I have a situation where each user will have a million node graph of their own which possibly connects to other users’ graphs. I want to implement graph belonging to each user as separate graph in DGraph. How many such individual graphs can DGraph installation can allow if the users are in billions? I have this type of usage because work on individual user’s graph is far more than work on graph connecting multiple users.
Also, what is the Big O for finding cycles in the graph? What algorithm is used?
I’d recommend having just one instance of Dgraph and putting all your data there. Dgraph’s performance shouldn’t decrease as a result of clustering effect. But, if you can explain the kind of queries you want to run, I can give a better idea about whether this cluster effect would affect query performance.
We currently don’t detect cycles in graphs. That’s something planned for later.
Thanks Manish! If it performs well for what i want then that is a good enough way forward.
I’m going to have to find possibility of loop before connecting any node to any node with a uni-directed edge. The graph is going to be very complex, though there is simplicity in edge type(single type). The only query i will have to do at present is for getting all the paths a node is on.

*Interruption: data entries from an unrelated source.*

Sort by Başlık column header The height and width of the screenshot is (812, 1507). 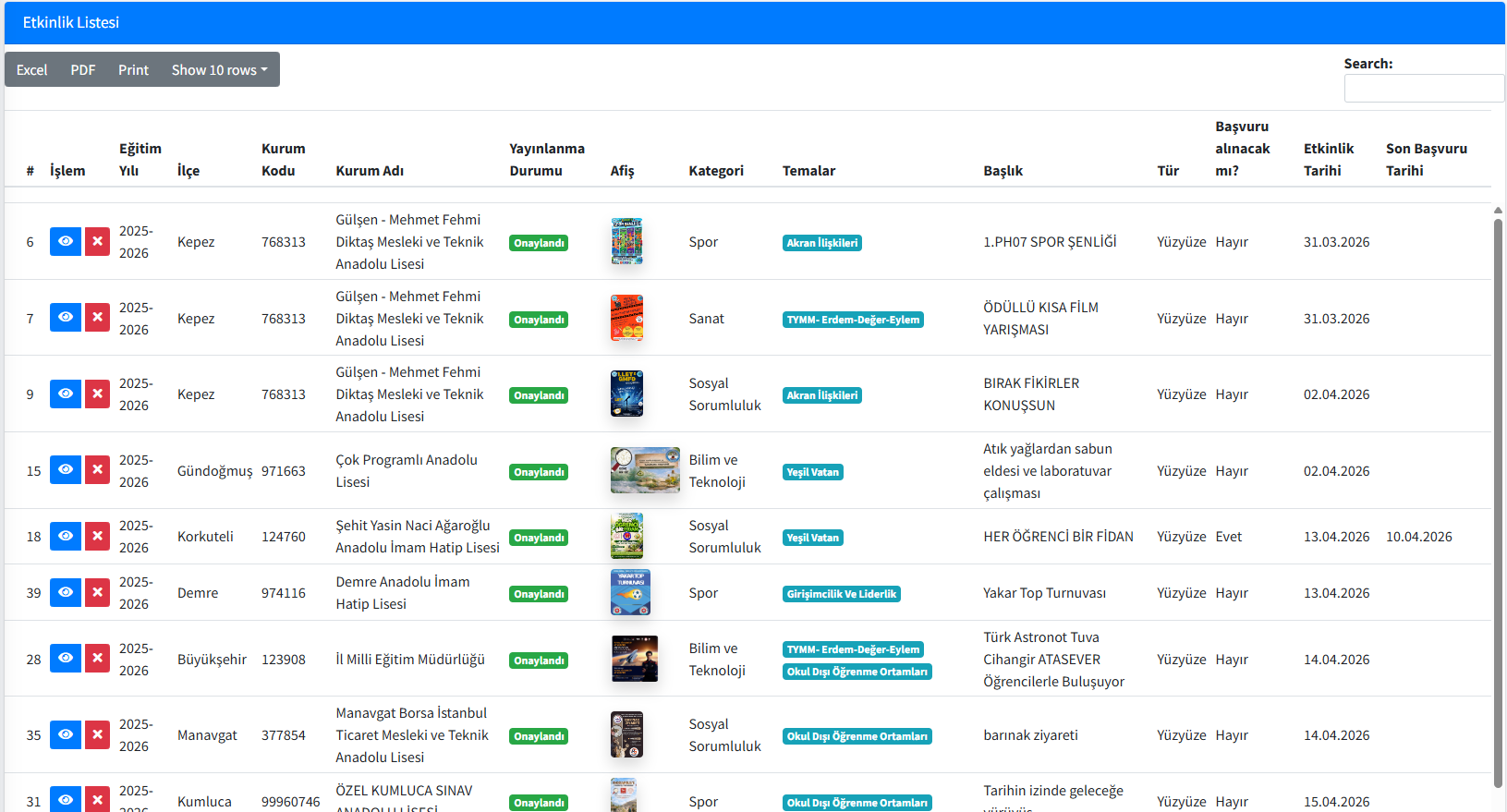(1003, 170)
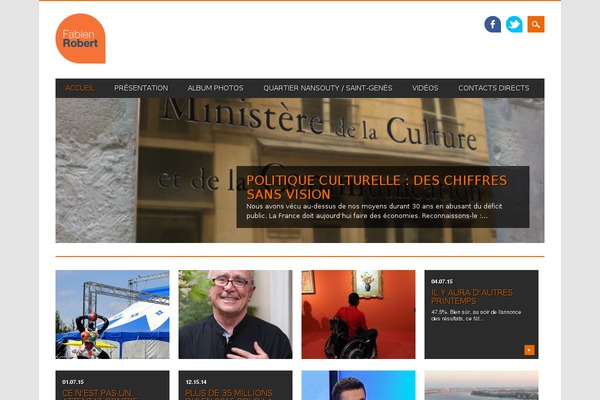Open the wheelchair museum visitor thumbnail
The width and height of the screenshot is (600, 400).
[x=358, y=314]
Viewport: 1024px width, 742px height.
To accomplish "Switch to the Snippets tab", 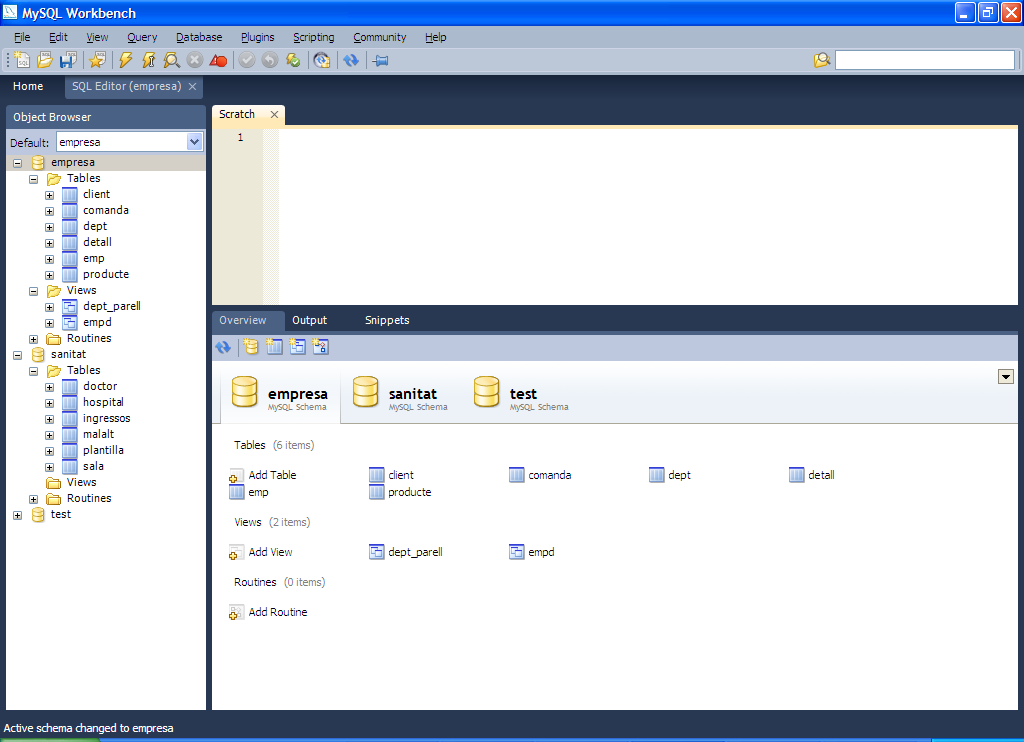I will click(387, 320).

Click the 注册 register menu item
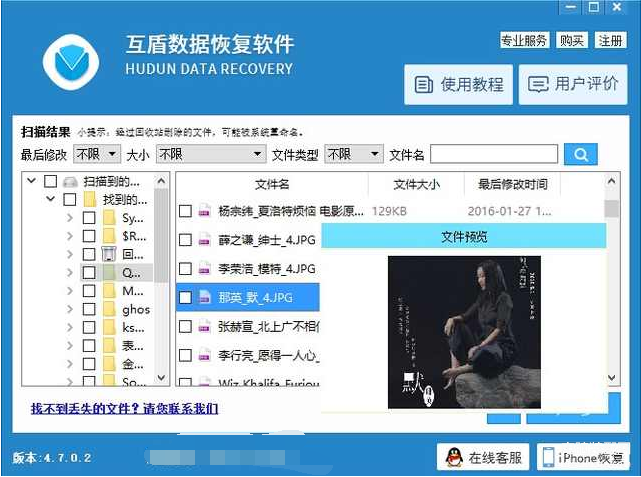(610, 40)
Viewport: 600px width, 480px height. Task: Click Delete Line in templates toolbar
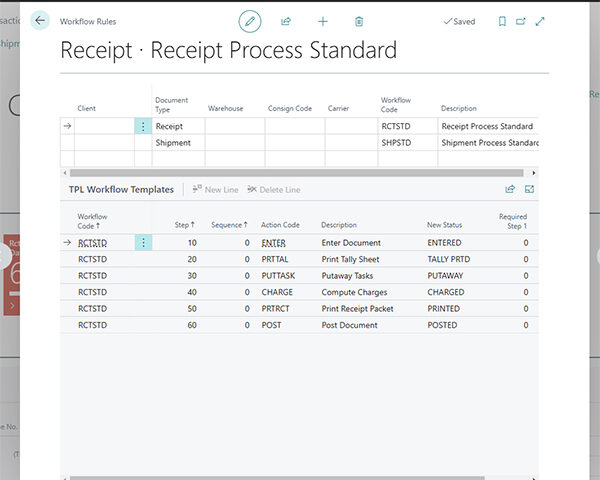click(x=273, y=189)
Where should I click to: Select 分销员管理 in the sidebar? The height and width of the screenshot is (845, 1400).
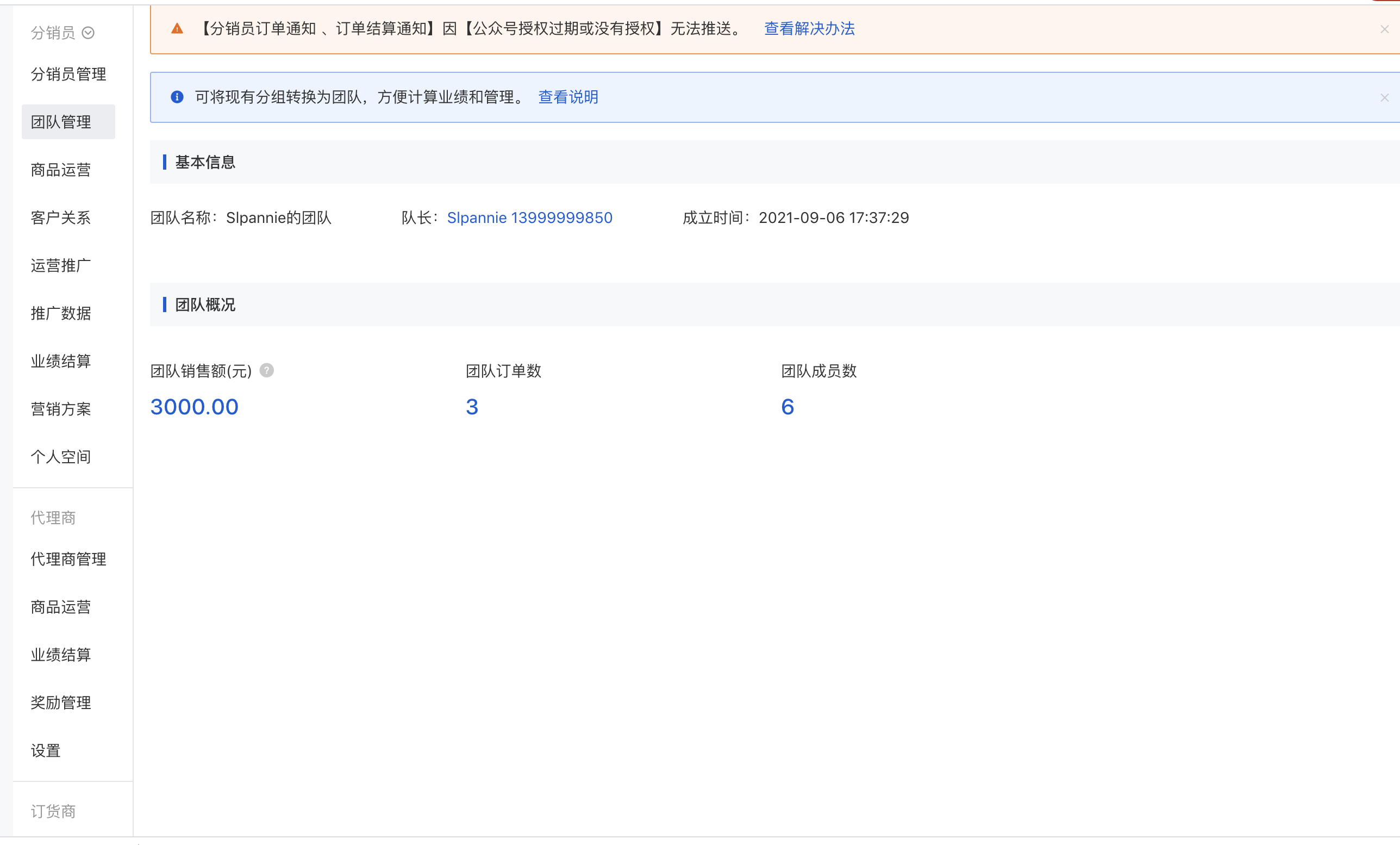pos(68,74)
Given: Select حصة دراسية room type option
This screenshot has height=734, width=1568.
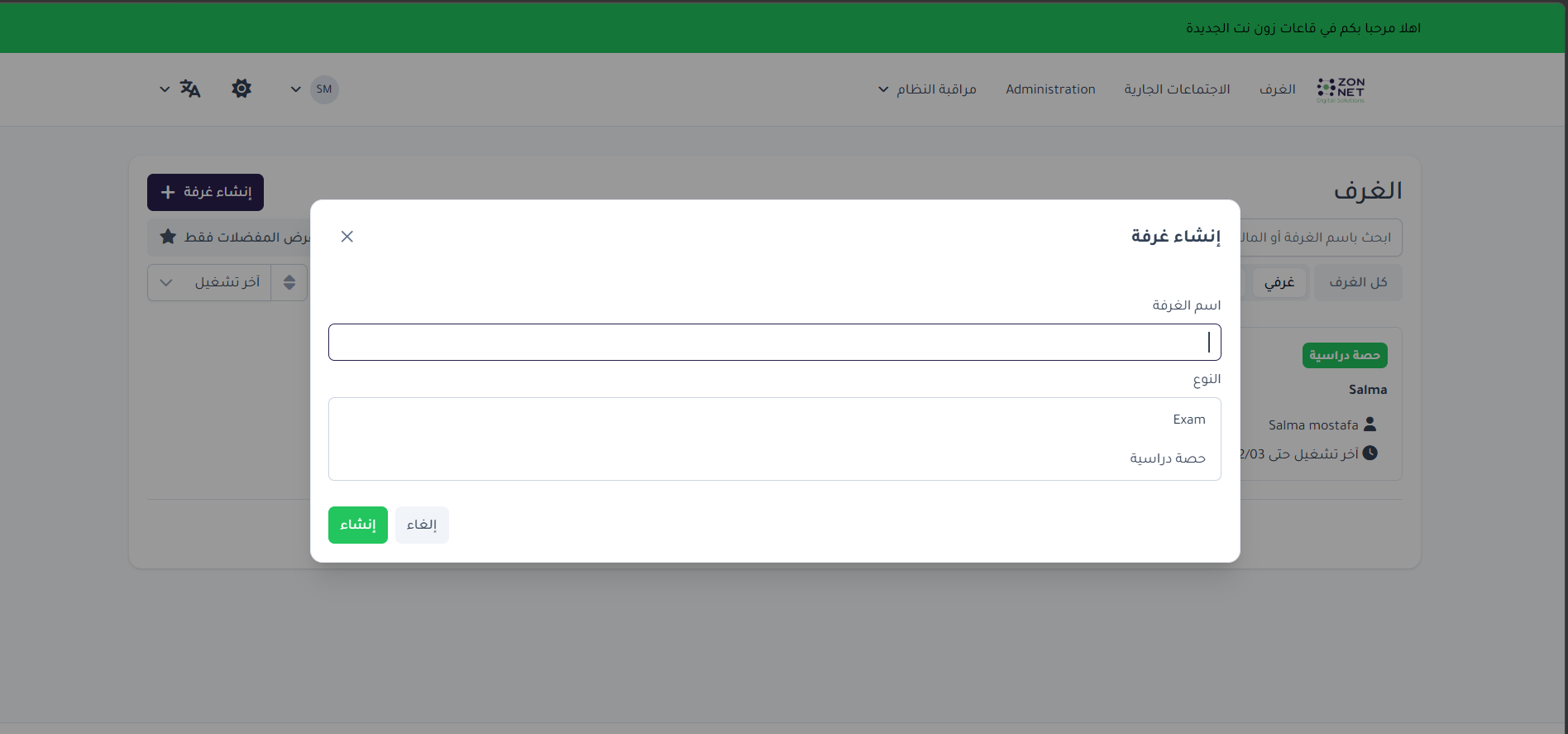Looking at the screenshot, I should coord(1167,458).
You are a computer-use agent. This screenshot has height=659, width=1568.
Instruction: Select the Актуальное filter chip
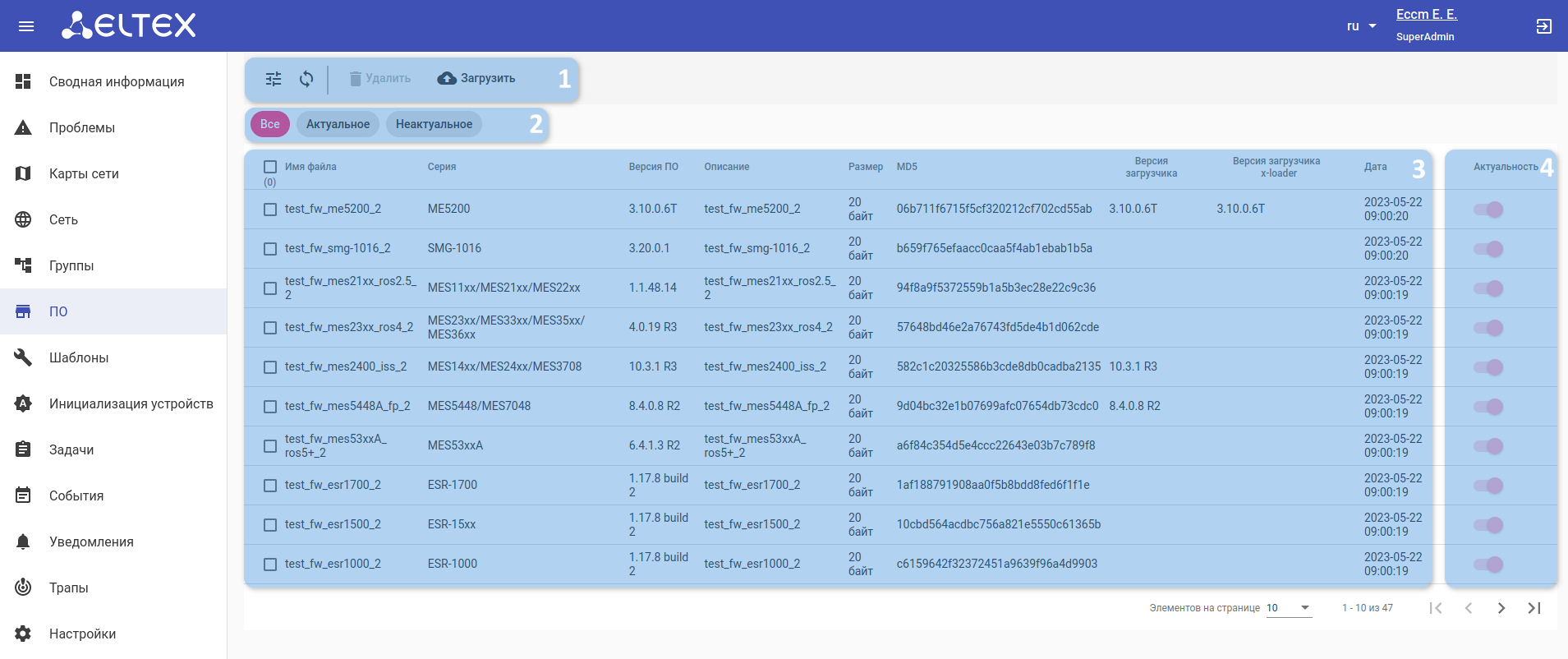pos(338,124)
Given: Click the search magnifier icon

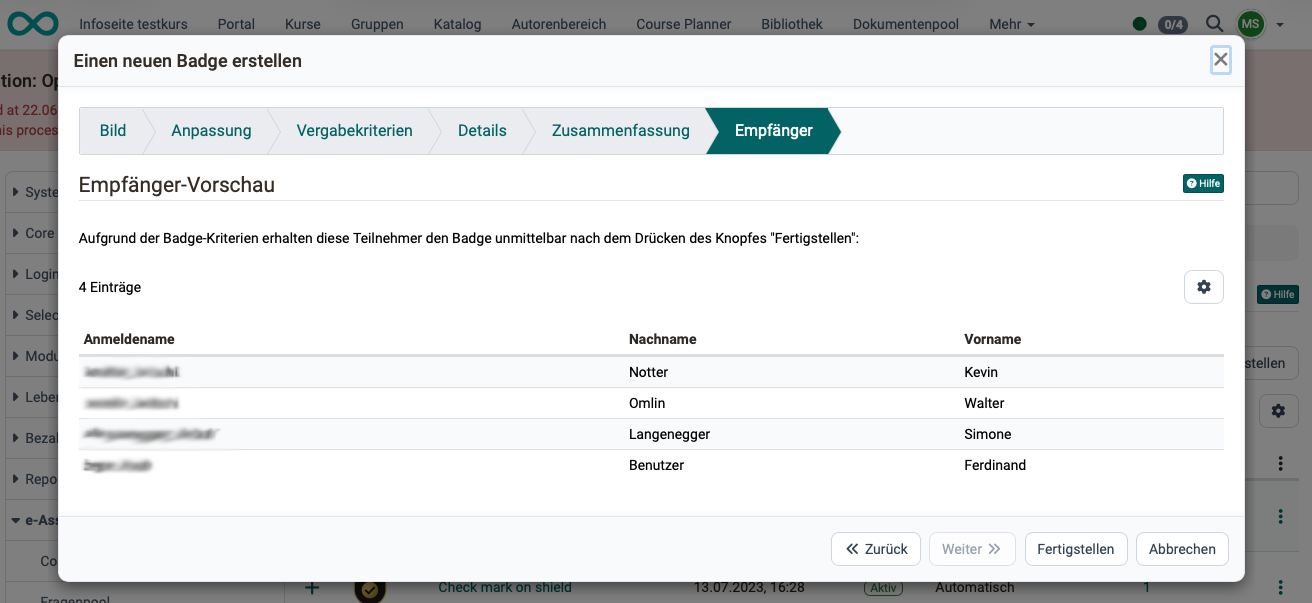Looking at the screenshot, I should (1214, 23).
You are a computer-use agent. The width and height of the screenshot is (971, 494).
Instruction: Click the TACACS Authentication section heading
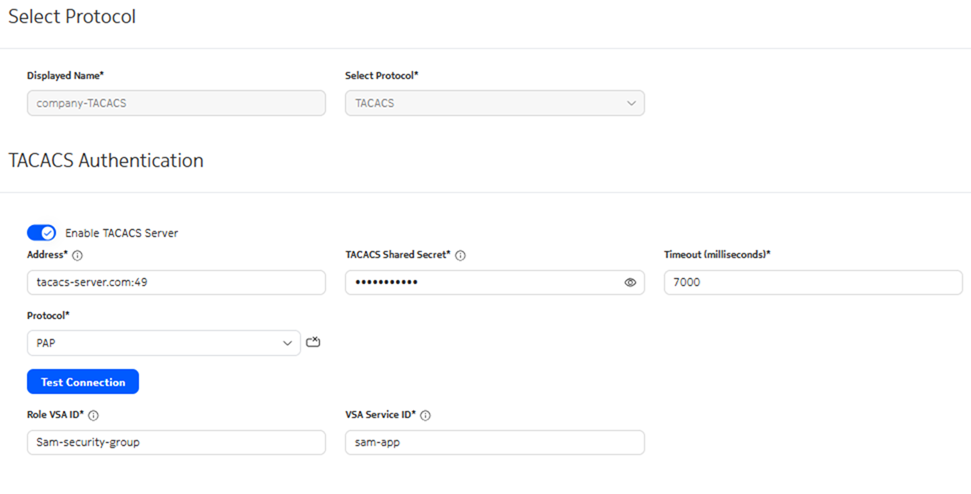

Future queries will be about what nodes a subgraph(belonging to a user) is connected to.
One thing why i thought about maintaining separate graph for each user is that i can spawn threads to make queries on multiple users and determine what i want in parallel.
Another question i have is, is there a maximal size or advantageous size to storage attached to each instance of compute in a cluster running DGraph?
Are you saying there’s only one predicate? If that’s the case, then all your data would lie on a single machine.
You can do that even now with Dgraph. It supports concurrent execution and using more threads on a multi-core server should give you better throughput, up to a certain point.